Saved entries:

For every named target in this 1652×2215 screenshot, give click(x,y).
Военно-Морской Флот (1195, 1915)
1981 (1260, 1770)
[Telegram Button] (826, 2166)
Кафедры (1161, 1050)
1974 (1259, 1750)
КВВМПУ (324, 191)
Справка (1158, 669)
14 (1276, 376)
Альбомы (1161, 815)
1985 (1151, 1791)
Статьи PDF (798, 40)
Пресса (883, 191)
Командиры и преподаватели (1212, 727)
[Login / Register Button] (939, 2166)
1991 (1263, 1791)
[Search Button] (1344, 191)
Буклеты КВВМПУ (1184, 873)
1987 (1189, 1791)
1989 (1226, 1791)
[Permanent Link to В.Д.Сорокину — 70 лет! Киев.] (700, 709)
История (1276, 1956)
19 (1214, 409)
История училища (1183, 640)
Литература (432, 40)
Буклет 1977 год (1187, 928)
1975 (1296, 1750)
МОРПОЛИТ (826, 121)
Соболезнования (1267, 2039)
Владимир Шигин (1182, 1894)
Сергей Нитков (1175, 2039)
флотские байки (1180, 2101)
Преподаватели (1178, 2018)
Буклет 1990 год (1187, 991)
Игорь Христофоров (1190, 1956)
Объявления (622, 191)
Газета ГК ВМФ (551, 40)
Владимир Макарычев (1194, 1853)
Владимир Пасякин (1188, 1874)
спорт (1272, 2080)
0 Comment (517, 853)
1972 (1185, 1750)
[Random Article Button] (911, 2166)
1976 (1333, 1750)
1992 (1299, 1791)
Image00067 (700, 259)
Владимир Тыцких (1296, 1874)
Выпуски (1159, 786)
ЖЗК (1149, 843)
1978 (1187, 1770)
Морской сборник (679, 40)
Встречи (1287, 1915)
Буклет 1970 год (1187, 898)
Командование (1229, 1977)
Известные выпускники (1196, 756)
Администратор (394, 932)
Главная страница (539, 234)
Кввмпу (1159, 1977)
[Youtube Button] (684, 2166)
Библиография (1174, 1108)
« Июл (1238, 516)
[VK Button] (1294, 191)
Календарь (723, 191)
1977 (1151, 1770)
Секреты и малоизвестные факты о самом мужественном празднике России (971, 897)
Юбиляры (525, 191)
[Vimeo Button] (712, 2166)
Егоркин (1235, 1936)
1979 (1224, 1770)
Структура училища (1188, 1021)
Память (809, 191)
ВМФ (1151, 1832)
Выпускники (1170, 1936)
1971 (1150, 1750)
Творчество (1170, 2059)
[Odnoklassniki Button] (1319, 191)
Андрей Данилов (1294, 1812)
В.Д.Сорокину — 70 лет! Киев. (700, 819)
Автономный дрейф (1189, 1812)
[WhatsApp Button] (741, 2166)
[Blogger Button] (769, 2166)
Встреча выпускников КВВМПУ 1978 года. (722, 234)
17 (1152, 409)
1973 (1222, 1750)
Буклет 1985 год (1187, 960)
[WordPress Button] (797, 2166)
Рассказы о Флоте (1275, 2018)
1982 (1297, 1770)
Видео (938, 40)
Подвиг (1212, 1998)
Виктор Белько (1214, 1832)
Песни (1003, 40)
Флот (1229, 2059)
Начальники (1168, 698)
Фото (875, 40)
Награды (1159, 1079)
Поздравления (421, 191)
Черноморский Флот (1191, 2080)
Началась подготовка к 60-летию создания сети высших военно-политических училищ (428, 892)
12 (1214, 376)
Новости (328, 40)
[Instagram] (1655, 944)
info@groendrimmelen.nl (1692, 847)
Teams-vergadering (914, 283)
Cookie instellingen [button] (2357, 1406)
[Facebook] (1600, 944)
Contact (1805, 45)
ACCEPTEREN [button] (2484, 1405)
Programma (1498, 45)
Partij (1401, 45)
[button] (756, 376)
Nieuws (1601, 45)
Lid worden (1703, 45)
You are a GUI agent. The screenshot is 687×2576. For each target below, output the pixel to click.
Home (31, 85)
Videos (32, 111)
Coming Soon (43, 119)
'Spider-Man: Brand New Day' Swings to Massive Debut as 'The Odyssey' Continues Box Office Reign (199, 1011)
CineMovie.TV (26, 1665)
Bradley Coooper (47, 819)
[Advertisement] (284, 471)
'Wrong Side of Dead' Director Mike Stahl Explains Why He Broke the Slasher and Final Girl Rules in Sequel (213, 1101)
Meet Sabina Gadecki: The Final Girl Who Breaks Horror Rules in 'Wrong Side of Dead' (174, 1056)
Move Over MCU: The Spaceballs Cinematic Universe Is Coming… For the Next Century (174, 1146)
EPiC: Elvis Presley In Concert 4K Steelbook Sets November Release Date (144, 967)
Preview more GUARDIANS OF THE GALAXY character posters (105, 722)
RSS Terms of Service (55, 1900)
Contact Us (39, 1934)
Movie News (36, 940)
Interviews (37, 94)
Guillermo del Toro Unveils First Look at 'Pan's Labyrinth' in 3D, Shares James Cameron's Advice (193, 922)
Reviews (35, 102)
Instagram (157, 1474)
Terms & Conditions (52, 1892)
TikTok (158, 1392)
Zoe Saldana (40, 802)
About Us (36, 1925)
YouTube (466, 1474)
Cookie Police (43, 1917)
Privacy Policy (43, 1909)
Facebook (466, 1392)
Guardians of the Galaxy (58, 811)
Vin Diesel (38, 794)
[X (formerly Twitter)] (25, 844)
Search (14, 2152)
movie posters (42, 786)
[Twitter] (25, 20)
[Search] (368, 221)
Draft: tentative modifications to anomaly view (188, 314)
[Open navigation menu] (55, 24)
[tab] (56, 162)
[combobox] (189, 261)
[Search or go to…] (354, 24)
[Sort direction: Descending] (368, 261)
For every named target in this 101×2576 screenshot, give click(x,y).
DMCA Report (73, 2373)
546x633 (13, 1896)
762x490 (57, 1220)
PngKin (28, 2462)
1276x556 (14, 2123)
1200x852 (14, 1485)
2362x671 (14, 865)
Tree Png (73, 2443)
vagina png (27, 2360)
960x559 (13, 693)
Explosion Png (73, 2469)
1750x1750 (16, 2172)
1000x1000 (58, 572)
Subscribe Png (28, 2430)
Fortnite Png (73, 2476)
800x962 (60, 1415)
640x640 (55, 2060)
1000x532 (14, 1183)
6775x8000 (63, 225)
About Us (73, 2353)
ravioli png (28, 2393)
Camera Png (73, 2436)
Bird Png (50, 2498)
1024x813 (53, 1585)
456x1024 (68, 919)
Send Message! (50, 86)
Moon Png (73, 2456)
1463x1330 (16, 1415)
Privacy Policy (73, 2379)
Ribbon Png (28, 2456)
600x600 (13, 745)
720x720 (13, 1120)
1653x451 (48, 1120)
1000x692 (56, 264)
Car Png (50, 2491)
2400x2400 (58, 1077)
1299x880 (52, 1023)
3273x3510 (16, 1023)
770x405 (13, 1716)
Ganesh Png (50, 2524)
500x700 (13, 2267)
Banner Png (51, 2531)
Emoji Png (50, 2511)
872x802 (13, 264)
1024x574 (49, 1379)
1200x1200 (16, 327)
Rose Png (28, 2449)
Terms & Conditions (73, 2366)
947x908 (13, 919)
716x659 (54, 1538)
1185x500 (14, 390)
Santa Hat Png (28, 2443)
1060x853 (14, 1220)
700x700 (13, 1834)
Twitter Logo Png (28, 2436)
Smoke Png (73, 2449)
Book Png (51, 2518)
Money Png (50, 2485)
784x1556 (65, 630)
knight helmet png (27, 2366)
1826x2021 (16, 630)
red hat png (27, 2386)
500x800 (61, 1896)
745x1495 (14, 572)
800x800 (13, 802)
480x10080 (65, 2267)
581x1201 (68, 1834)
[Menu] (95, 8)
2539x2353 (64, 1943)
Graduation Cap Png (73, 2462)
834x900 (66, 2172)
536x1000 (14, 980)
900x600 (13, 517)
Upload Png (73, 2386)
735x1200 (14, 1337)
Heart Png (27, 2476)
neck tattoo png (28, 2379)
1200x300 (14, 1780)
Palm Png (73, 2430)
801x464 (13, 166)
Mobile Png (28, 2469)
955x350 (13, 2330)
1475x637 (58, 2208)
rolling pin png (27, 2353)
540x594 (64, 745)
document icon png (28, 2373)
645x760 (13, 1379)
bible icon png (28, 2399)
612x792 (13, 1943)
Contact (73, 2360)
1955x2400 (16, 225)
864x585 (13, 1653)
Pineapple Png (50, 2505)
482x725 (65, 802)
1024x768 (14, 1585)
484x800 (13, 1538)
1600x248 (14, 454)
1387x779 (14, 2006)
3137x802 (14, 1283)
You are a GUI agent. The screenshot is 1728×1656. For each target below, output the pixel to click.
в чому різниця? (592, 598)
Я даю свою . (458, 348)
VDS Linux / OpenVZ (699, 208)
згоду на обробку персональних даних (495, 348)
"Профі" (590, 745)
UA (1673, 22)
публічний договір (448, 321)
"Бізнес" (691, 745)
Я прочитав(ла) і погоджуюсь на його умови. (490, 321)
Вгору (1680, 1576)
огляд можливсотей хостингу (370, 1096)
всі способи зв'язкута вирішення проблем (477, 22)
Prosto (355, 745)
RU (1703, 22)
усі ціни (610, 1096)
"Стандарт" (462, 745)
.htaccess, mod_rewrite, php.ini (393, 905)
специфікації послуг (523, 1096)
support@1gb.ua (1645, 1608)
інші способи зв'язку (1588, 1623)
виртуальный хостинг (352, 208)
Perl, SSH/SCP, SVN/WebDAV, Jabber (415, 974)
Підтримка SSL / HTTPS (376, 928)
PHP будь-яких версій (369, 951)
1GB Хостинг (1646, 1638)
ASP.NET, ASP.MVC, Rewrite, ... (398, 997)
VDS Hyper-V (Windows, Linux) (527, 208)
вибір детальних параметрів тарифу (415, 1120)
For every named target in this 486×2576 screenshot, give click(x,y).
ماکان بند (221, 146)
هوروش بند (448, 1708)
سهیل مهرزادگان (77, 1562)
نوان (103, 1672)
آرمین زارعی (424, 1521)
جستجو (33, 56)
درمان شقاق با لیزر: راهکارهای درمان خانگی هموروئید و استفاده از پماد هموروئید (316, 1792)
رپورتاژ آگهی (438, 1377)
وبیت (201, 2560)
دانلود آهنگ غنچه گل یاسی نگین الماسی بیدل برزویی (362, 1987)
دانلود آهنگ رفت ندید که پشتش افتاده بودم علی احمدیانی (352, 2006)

● ASSIGNMENT
Read through the data and copy every line where "Wrong" shows up.

● EXERCISE ANSWER
'Wrong Side of Dead' Director Mike Stahl Explains Why He Broke the Slasher and Final Girl Rules in Sequel (213, 1101)
Meet Sabina Gadecki: The Final Girl Who Breaks Horror Rules in 'Wrong Side of Dead' (174, 1056)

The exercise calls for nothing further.